Site‐specific Bioconjugation and Convergent Click Chemistry Enhances Antibody–Chromophore Conjugate Binding Efficiency

Photosensitizer (PS)-antibody conjugates (photoimmunoconjugates, PICs) enable cancer-cell targeted photodynamic therapy (PDT). Non-specific chemical bioconjugation is widely used to synthesize PICs but gives rise to several shortcomings. The conjugates are heterogenous, and the process is not easily reproducible. Moreover, modifications at or near the binding sites alter both binding affinity and specificity. To overcome these limitations, we introduce convergent assembly of PICs via a chemo-enzymatic site-specific approach. First, an antibody is conjugated to a clickable handle via site-specific modification of glutamine (Gln) residues catalyzed by transglutaminase (TGase, EC 2.3.2.13).
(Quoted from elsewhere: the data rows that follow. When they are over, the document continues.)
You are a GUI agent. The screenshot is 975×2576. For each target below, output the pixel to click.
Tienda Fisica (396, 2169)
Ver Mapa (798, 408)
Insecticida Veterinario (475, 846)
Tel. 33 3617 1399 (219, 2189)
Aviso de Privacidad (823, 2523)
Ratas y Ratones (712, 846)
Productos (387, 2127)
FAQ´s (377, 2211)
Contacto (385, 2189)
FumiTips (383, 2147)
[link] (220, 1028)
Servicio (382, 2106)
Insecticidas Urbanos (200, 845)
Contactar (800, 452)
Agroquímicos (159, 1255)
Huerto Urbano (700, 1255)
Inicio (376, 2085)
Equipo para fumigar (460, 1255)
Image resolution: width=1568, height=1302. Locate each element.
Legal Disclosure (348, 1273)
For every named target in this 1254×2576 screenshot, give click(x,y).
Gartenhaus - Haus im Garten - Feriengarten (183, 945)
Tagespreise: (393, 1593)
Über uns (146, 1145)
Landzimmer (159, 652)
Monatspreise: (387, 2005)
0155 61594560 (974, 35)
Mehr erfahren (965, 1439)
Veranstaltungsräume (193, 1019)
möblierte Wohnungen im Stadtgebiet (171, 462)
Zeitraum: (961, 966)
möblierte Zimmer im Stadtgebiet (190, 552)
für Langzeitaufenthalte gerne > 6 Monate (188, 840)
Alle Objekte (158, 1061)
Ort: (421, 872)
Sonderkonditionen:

Second, the modified antibody intermediate is conjugated to a compatible chromophore via click chemistry. Utilizing cetuximab, we compared this site-specific conjugation protocol to the non-specific chemical acylation of amines using N-hydroxysuccinimide (NHS) chemistry. Both the heavy and light chains were modified via the chemical route, whereas, only a glutamine 295 in the heavy chain was modified via chemo-enzymatic conjugation. Furthermore, a 2.3-fold increase in the number of bound antibodies per cell was observed for the site-specific compared to non-specific method, suggesting that multiple stochastic sites of modification perturbs the antibody-antigen binding. Altogether, site-specific bioconjugation leads to homogenous, reproducible, and well-defined PICs, conferring higher binding efficiency and probability of clinical success.